After 10 years of using a car there came a dilemma: to buy a new car or to continue driving your used car. On the one hand, maintaining of that vehicle will cost you as much as it does to buy a new one. On the other, some lucky drivers have automobiles that work fine, as long as it is running properly (with working brakes, suspension, and other systems)and do not demand large investments there is no need to replace it.
If your car does not fit your needs, then by all means consider getting a new one. Take into account a number of other factors, including the following:
- Your financial situation
- Options for financing
- Your vehicle needs, such as size, air conditioning, and safety
- Other driving needs
- Personal preference
There is no doubt, that in our mind we desire to buy a sport car like new Porsche or Ferrari, but these cars are not long term investment because of their need of permanent infusion of money. But a vehicle should really be viewed as a longer-term investment―a few years at least.
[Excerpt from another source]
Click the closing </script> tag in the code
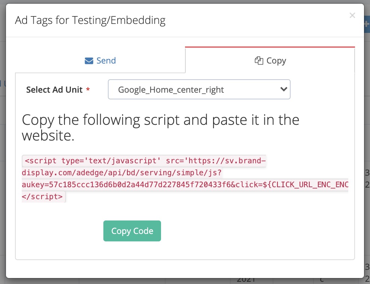 coord(44,197)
The major factor in determining whether it is time for a purchasing new vehicle or not is your financial situation. Of course you may dream about air conditioning, twenty-inch wheels, panoramic roof, cool sound system and other appliances but it might not be practical to replace your wheels.
If you are able to save up enough money for a good used car or a down payment on a new car or lease, you might be able to start thinking about a new vehicle. However, this should be a fairly substantial amount, either to ensure you are buying a quality used vehicle, or to get a better financing deal for your new or leased one.
If you saved up enough money for a down payment on a new car or lease, you might be able to start thinking about a new vehicle
There are certainly no hard and fast rules about how much you should spend, but at least $2,500 is a good starting point. Of course, you will be able to get a better used car, or a more expensive new or leased car, if you can come up with $5,000.
If you are unable to save up that much money―and it is by no means a small amount or easy to save―then you might be better off staying with the vehicle you have. When you do manage to start saving, then you can start thinking about buying a new car.
Depending on the condition of your existing vehicle, you might be able to sell it privately, or trade it in to help make a down payment on a new vehicle. Do not expect to get as much with a trade-in as you would with a private sale. However, selling a vehicle involves some work on your end, and it could worth your while to use your vehicle to trade up for a newer or different one from a dealer.
What Is the Car For?
The next thing to consider when contemplating a new or different car purchase is what you will be doing with the vehicle and how it will be utilized by you and your family. You might want a sports car, but will you be able to pick up the kids, carpool with your neighbor, or take the dogs camping with it?
Think about your needs and the available vehicles that might fit your situation. Also, you will need to ask yourself whether your existing vehicle is sufficient for your needs, and whether a newer one would be worth the cost and payments.
Time to Trade
Sometimes a new or different vehicle is less of a choice and more of a necessity. If an older vehicle requires extensive service and repairs, you must assess whether you would be better off saving that money to put toward a new purchase. You might also find that your family, work, or other situation has changed your vehicle and driving needs, so this may be a good time to trade or add a vehicle.
A vehicle can be a significant part of our lives. We spend a lot of time in them and depend on them to get us where we need to be. Cars provide freedom like nothing else can. Whatever your decision, think about the long-term implications and whether you really will be better off with another vehicle.